Models, assets, and providers form the core data architecture in Beacon Tower. Models define the structure of data (like a blueprint), assets are instances of those models (representing actual devices), and providers connect physical devices to the platform.

Definitions

TermDefinition
ModelA digital definition that describes the structure of telemetry, properties, and commands that assets can send and receive.
AssetAn instance based on a model representing a physical device, equipment, or logical entity that generates or processes telemetry data.
ProviderAn external data service (e.g., Azure IoT Hub) that connects physical devices to Beacon Tower.
Provider ClientAn individual device connection within a provider, corresponding to a specific device or data source.
BindingA mapping that defines how data flows from a source asset or provider client to a target asset.
Provider TemplatePre-configured settings for creating new device connections.

Concept

Models

A model defines the structure of a group of devices. Usually you have one model per product type, and often specific models for different firmware versions if they support different telemetry, properties, or commands. The model is created once, and then assets are created based on that model.

Draft vs Published

Models have two states: draft and published. A draft model can still be edited but cannot be used to create assets. A published model is used to create assets but can no longer be edited. This means a model cannot be improved or updated after it is published; instead, a new version of that model needs to be set up. Then the corresponding assets can be migrated to the new version.

Major and Minor Versions

Models use semantic versioning with major and minor versions (e.g., 1.1, 1.2, 2.1). For example, 2.1 means major version 2 and minor version 1.

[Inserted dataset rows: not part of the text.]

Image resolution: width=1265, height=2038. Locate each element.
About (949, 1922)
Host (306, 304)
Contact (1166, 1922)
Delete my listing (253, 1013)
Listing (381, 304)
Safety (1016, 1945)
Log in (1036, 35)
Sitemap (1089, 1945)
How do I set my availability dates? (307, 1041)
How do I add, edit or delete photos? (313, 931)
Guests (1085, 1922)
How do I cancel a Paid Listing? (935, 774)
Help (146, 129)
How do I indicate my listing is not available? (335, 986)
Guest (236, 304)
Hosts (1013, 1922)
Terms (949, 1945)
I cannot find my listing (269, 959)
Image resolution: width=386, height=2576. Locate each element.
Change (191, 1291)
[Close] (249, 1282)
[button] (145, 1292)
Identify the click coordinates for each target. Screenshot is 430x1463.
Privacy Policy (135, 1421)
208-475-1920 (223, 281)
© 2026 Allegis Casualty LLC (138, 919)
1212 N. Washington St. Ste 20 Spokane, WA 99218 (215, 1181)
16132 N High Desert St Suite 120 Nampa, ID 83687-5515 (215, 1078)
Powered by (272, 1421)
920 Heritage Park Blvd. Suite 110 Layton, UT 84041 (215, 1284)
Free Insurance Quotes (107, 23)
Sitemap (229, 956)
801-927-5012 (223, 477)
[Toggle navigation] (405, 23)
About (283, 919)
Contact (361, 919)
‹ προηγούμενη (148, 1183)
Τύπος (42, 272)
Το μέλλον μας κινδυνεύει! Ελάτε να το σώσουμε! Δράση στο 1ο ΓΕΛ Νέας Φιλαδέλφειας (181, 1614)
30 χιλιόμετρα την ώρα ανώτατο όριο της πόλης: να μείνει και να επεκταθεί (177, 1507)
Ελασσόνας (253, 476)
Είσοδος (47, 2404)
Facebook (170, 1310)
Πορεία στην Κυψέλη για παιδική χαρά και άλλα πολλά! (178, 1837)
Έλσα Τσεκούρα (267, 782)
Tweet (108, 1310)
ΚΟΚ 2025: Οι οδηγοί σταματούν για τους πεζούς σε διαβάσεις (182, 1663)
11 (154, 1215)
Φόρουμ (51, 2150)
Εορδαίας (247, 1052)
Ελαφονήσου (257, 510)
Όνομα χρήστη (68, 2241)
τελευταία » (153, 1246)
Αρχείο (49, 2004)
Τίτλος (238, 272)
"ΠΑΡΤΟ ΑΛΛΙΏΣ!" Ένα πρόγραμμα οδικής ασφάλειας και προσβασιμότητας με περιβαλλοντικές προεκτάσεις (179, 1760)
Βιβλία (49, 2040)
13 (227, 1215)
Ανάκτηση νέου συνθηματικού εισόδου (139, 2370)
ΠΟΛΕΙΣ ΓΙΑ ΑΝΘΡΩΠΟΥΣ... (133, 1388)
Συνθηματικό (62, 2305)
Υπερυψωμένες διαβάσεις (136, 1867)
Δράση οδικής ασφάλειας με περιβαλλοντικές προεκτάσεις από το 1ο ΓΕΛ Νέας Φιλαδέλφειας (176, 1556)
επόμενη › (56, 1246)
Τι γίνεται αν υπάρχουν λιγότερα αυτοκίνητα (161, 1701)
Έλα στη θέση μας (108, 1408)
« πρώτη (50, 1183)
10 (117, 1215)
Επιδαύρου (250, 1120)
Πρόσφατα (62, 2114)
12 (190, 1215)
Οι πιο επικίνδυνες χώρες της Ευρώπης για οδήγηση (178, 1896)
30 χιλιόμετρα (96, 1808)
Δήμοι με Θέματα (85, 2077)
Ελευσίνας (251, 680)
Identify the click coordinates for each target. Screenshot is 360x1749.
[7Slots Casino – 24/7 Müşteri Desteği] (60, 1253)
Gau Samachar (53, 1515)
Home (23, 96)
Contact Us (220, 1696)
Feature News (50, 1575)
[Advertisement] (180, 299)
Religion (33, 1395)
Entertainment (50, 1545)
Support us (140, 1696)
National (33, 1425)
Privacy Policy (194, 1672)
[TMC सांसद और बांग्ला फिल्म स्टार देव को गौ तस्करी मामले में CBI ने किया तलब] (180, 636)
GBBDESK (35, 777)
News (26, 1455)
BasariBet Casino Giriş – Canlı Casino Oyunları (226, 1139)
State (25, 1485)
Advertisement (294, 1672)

Version TypeWhen to UseExample
MinorAdding new telemetry, properties, or commands1.1 → 1.2
MajorRemoving or renaming existing items (breaking changes)1.2 → 2.0

Beacon Tower automatically detects breaking changes and suggests a major version bump when needed.

Some functionality (like alarms and dashboards) does not consider minor versions, meaning that as long as you keep the same major version, you do not need to update the dashboard or alarm if assets only migrate to another minor version. This reduces the amount of administration required when making minor changes to models.

Migration

Since a model cannot be updated, you need to migrate an asset from an old model to a new model if you want to change its telemetry, properties, or commands. This applies to both major and minor version changes. A migration consists of selecting the old model, which assets you want to migrate, and then the new model to migrate to. You can start a migration either from a model or a specific asset.

Assets

In its simplest form, an asset represents a physical device. But an asset is an abstraction that allows it to be used in more complex ways. For example, you can have an asset source data from multiple other assets, allowing more complex assets (e.g., a factory line asset consisting of multiple machine assets). The abstraction also allows you to switch out the physical device providing data while keeping the asset. This allows replacement of a faulty physical device at a location while keeping the asset and its history.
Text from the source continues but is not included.